* _Work instructions_
Produce a word-for-word copy of the data below.
--- Records for processing Enclosed Below ---
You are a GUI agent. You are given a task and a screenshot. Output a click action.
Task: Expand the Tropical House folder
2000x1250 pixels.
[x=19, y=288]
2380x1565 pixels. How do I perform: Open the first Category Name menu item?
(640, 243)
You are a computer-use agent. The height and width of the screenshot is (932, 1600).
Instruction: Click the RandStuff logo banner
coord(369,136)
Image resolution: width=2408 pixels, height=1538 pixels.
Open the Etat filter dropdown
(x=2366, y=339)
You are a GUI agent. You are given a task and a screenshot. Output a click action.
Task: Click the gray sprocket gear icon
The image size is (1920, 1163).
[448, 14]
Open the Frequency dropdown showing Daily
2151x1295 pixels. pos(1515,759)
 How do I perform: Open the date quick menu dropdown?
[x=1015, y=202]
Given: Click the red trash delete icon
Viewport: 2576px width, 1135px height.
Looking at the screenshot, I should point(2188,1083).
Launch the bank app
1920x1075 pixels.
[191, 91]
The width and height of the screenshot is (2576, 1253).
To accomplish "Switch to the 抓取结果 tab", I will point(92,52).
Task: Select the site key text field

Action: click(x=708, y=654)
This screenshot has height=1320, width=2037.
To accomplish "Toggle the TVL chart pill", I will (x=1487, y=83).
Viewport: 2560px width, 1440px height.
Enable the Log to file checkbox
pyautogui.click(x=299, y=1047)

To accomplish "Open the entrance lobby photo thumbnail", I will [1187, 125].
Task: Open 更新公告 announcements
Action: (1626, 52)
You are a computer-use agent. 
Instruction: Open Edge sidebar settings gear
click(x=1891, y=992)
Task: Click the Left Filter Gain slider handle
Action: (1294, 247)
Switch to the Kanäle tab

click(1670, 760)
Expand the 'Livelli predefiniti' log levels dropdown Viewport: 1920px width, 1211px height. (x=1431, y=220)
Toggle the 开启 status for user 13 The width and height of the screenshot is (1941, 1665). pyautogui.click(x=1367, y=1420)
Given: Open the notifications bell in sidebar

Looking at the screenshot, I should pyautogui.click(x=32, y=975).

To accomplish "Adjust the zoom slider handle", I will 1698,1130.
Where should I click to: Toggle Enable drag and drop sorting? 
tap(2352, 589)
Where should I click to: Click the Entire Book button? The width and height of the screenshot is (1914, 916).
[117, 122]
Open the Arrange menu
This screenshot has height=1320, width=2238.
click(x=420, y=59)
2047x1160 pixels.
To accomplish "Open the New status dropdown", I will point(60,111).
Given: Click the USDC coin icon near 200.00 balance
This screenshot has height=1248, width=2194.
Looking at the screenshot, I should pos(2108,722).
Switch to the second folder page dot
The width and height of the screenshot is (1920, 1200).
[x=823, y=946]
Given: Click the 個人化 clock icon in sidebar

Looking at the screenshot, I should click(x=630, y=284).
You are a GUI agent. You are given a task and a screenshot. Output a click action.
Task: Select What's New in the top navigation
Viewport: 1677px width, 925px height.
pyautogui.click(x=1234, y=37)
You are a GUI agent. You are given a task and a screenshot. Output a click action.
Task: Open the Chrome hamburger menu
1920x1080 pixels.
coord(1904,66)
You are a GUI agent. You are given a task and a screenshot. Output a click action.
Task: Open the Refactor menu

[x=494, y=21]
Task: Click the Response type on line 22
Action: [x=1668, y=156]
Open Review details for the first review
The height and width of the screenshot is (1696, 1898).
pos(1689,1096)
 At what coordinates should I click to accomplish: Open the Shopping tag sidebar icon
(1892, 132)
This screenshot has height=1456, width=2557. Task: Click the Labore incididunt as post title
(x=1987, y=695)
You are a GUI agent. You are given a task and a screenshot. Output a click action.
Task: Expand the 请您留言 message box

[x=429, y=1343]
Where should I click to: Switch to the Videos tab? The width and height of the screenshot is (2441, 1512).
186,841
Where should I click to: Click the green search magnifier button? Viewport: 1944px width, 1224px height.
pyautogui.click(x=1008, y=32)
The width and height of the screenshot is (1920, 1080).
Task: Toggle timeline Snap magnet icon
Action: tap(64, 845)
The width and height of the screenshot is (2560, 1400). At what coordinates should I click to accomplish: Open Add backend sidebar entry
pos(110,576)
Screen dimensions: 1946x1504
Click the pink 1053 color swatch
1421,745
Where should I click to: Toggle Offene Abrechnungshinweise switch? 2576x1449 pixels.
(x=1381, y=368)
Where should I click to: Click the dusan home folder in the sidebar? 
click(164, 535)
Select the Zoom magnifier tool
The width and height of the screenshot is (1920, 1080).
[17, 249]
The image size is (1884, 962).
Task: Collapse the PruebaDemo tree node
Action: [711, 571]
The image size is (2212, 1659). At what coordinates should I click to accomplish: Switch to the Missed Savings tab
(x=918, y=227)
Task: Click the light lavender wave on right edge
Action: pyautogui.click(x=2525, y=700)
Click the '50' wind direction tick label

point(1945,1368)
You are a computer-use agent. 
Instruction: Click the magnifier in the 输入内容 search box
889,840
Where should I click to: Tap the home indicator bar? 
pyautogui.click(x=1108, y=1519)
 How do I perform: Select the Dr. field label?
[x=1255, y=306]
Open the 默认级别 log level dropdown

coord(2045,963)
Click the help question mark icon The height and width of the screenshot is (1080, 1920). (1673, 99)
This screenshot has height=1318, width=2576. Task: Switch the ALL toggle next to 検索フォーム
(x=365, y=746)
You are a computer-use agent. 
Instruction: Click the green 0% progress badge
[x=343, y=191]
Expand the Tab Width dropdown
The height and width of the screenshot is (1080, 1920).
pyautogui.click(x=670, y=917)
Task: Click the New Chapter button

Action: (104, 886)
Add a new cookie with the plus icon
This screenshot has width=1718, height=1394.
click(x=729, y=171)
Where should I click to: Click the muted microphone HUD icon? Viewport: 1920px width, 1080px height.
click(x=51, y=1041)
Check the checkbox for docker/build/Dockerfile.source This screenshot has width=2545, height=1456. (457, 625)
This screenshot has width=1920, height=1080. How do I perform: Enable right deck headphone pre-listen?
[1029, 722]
--- End of Enclosed Records for processing ---
* _Answer area_
You are a GUI agent. You are given a task and a screenshot. Output a click action.
Task: Expand the Tropical House folder
2000x1250 pixels.
[x=19, y=288]
2380x1565 pixels. How do I perform: Open the first Category Name menu item?
(640, 243)
You are a computer-use agent. The height and width of the screenshot is (932, 1600).
Instruction: Click the RandStuff logo banner
coord(369,136)
Image resolution: width=2408 pixels, height=1538 pixels.
Open the Etat filter dropdown
(x=2366, y=339)
You are a GUI agent. You are given a task and a screenshot. Output a click action.
Task: Click the gray sprocket gear icon
The image size is (1920, 1163).
[448, 14]
Open the Frequency dropdown showing Daily
2151x1295 pixels. pos(1515,759)
 How do I perform: Open the date quick menu dropdown?
[x=1015, y=202]
Given: Click the red trash delete icon
Viewport: 2576px width, 1135px height.
Looking at the screenshot, I should point(2188,1083).
Launch the bank app
1920x1075 pixels.
[191, 91]
The width and height of the screenshot is (2576, 1253).
To accomplish "Switch to the 抓取结果 tab", I will point(92,52).
Task: Select the site key text field

Action: click(x=708, y=654)
This screenshot has height=1320, width=2037.
To accomplish "Toggle the TVL chart pill", I will (x=1487, y=83).
Viewport: 2560px width, 1440px height.
Enable the Log to file checkbox
pyautogui.click(x=299, y=1047)

To accomplish "Open the entrance lobby photo thumbnail", I will [1187, 125].
Task: Open 更新公告 announcements
Action: (1626, 52)
You are a computer-use agent. 
Instruction: Open Edge sidebar settings gear
click(x=1891, y=992)
Task: Click the Left Filter Gain slider handle
Action: (1294, 247)
Switch to the Kanäle tab

click(1670, 760)
Expand the 'Livelli predefiniti' log levels dropdown Viewport: 1920px width, 1211px height. (x=1431, y=220)
Toggle the 开启 status for user 13 The width and height of the screenshot is (1941, 1665). pyautogui.click(x=1367, y=1420)
Given: Open the notifications bell in sidebar

Looking at the screenshot, I should pyautogui.click(x=32, y=975).

To accomplish "Adjust the zoom slider handle", I will 1698,1130.
Where should I click to: Toggle Enable drag and drop sorting? 
tap(2352, 589)
Where should I click to: Click the Entire Book button? The width and height of the screenshot is (1914, 916).
[117, 122]
Open the Arrange menu
This screenshot has height=1320, width=2238.
click(x=420, y=59)
2047x1160 pixels.
To accomplish "Open the New status dropdown", I will point(60,111).
Given: Click the USDC coin icon near 200.00 balance
This screenshot has height=1248, width=2194.
Looking at the screenshot, I should pos(2108,722).
Switch to the second folder page dot
The width and height of the screenshot is (1920, 1200).
[x=823, y=946]
Given: Click the 個人化 clock icon in sidebar

Looking at the screenshot, I should click(x=630, y=284).
You are a GUI agent. You are given a task and a screenshot. Output a click action.
Task: Select What's New in the top navigation
Viewport: 1677px width, 925px height.
pyautogui.click(x=1234, y=37)
You are a GUI agent. You are given a task and a screenshot. Output a click action.
Task: Open the Chrome hamburger menu
1920x1080 pixels.
coord(1904,66)
You are a GUI agent. You are given a task and a screenshot. Output a click action.
Task: Open the Refactor menu

[x=494, y=21]
Task: Click the Response type on line 22
Action: [x=1668, y=156]
Open Review details for the first review
The height and width of the screenshot is (1696, 1898).
pos(1689,1096)
 At what coordinates should I click to accomplish: Open the Shopping tag sidebar icon
(1892, 132)
This screenshot has height=1456, width=2557. Task: Click the Labore incididunt as post title
(x=1987, y=695)
You are a GUI agent. You are given a task and a screenshot. Output a click action.
Task: Expand the 请您留言 message box

[x=429, y=1343]
Where should I click to: Switch to the Videos tab? The width and height of the screenshot is (2441, 1512).
186,841
Where should I click to: Click the green search magnifier button? Viewport: 1944px width, 1224px height.
pyautogui.click(x=1008, y=32)
The width and height of the screenshot is (1920, 1080).
Task: Toggle timeline Snap magnet icon
Action: tap(64, 845)
The width and height of the screenshot is (2560, 1400). At what coordinates should I click to accomplish: Open Add backend sidebar entry
pos(110,576)
Screen dimensions: 1946x1504
Click the pink 1053 color swatch
1421,745
Where should I click to: Toggle Offene Abrechnungshinweise switch? 2576x1449 pixels.
(x=1381, y=368)
Where should I click to: Click the dusan home folder in the sidebar? 
click(164, 535)
Select the Zoom magnifier tool
The width and height of the screenshot is (1920, 1080).
[17, 249]
The image size is (1884, 962).
Task: Collapse the PruebaDemo tree node
Action: [711, 571]
The image size is (2212, 1659). At what coordinates should I click to accomplish: Switch to the Missed Savings tab
(x=918, y=227)
Task: Click the light lavender wave on right edge
Action: pyautogui.click(x=2525, y=700)
Click the '50' wind direction tick label

point(1945,1368)
You are a computer-use agent. 
Instruction: Click the magnifier in the 输入内容 search box
889,840
Where should I click to: Tap the home indicator bar? 
pyautogui.click(x=1108, y=1519)
 How do I perform: Select the Dr. field label?
[x=1255, y=306]
Open the 默认级别 log level dropdown

coord(2045,963)
Click the help question mark icon The height and width of the screenshot is (1080, 1920). (1673, 99)
This screenshot has height=1318, width=2576. Task: Switch the ALL toggle next to 検索フォーム
(x=365, y=746)
You are a computer-use agent. 
Instruction: Click the green 0% progress badge
[x=343, y=191]
Expand the Tab Width dropdown
The height and width of the screenshot is (1080, 1920).
pyautogui.click(x=670, y=917)
Task: Click the New Chapter button

Action: (104, 886)
Add a new cookie with the plus icon
This screenshot has width=1718, height=1394.
click(x=729, y=171)
Where should I click to: Click the muted microphone HUD icon? Viewport: 1920px width, 1080px height.
click(x=51, y=1041)
Check the checkbox for docker/build/Dockerfile.source This screenshot has width=2545, height=1456. (457, 625)
This screenshot has width=1920, height=1080. How do I perform: Enable right deck headphone pre-listen?
[1029, 722]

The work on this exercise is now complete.